Guest Editorial: The Challenges of Geriatric Care

October 2006

   Many geriatric patients will develop wounds that heal slowly or fail to heal altogether. Structural changes associated with aging of the skin may predispose persons to poor wound healing. In the epidermis the dermo-epidermal junction may flatten and the number of melanocytes and Langerhans’ cells may decrease, leading to cyto-architectural disarray. In the dermis, vascularity and density decrease and the function and number of sweat glands in the appendages are reduced; also, a loss of melanocytes occurs.1 Epithelialization rates may decline and keratinocytes may exhibit age-related reductions in mitogenic response to various growth factors, culminating in increased sensitivity to negative growth modulators.2

   With the groundswell of baby-boomers entering the geriatric sector, continually challenging cases will be the mainstay of the wound healing practice. Many potential wound etiologies exist, including sequelea from diabetes, venous and arterial disease, pressure, and trauma. A host of other conditions may predispose patients to wounds, including renal failure, Crohn’s disease, rheumatoid arthritis, and anti-phospholipid antibody syndrome. Diagnosis of wound malignancy, however, often remains elusive. This is particularly critical in the geriatric population; the typical age for presentation of squamous cell cancer is 70 years. Foremost, clinicians must recognize subtle signs and symptoms and recommend biopsies to substantiate clinical markers.3 In this issue of Ostomy Wound Management, Drs. Perrotto and Glick discuss cutaneous malignancies that may masquerade as ulcers as well as a photographic compendium of many of these conditions.

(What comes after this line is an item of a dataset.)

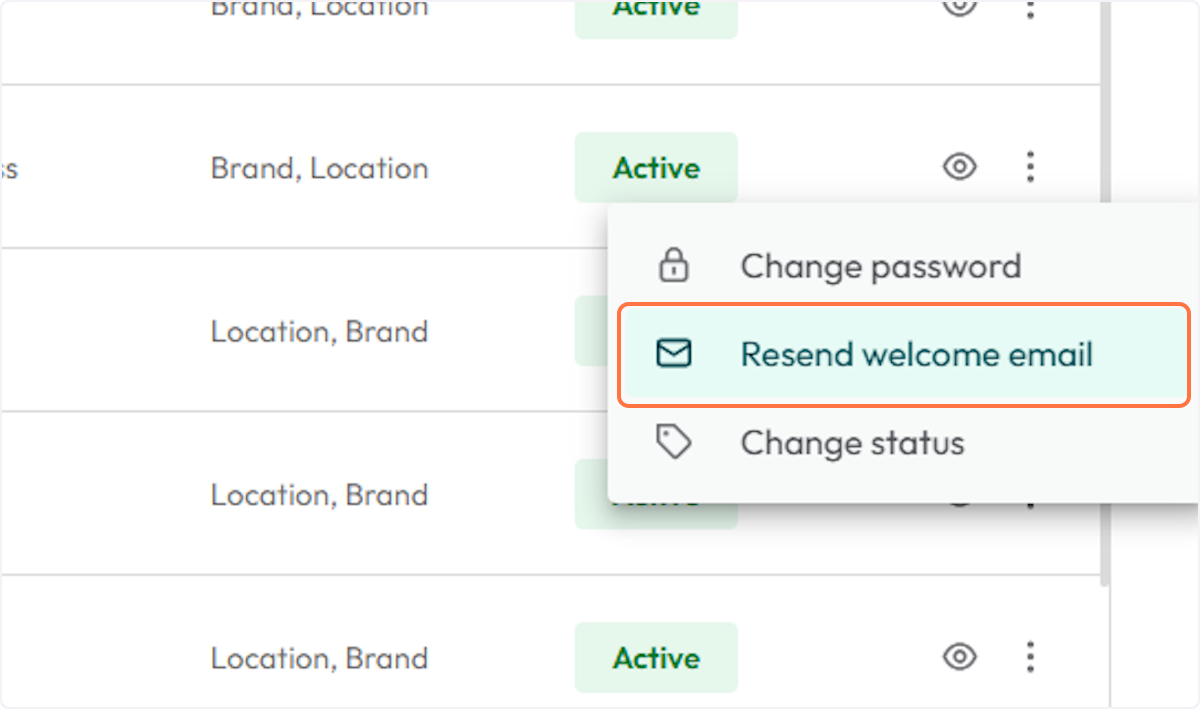This screenshot has width=1200, height=709.
Task: Click the eye icon on the topmost partial row
Action: click(x=958, y=10)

   Many nutritional deficiencies present with alterations in the skin or in healing.4 Dr. Zulkowski addresses the numerous physical, psychological, and socio-economic factors that may predispose the elderly to decreased nutritional status and the need for a transdisciplinary approach to care. Dr. Camden and Judy Gates elucidate the problems associated with obesity in the geriatric patient and provide management options for these individuals.

   Falls represent a significant problem for elderly patients, culminating in rising mortality and morbidity. Dr. Aronovitch discusses this dilemma within the context of patient safety and outlines new government guidelines for long-term care facilities.

   For these informative articles and those in Part 1 of the Geriatric issue, I extend my sincere thanks and appreciation to the contributors. Your efforts, specialized knowledge, and perspectives were truly outstanding.

   We live in an exciting era. Someday, we will have the ability to utilize genetic engineering and perhaps stem cell therapy to heal difficult wounds in all ages. Hang onto your hats and enjoy the ride!

Professionally,
Robert J. Snyder, DPM, FACFAS, CWS

This article was not subject to the Ostomy Wound Management peer-review process.

1. Desal H. Ageing and wounds. Part 2: healing in old age. J Wound Care. 1997;6(5):237–239.

2. Ratzen SIS. Altered cellular responsiveness during ageing. Bioassays. 1991;13:601–606.

3. Snyder RJ. Skin cancers and wounds in the geriatric population. Geriatr Dermatol. 2006: In press.

4. Ueno C, Hunt TK, Hopf HW. Using physiology to improve surgical wound outcomes. Plast Reconstr Surg. 2006;117( suppl):59S–71S.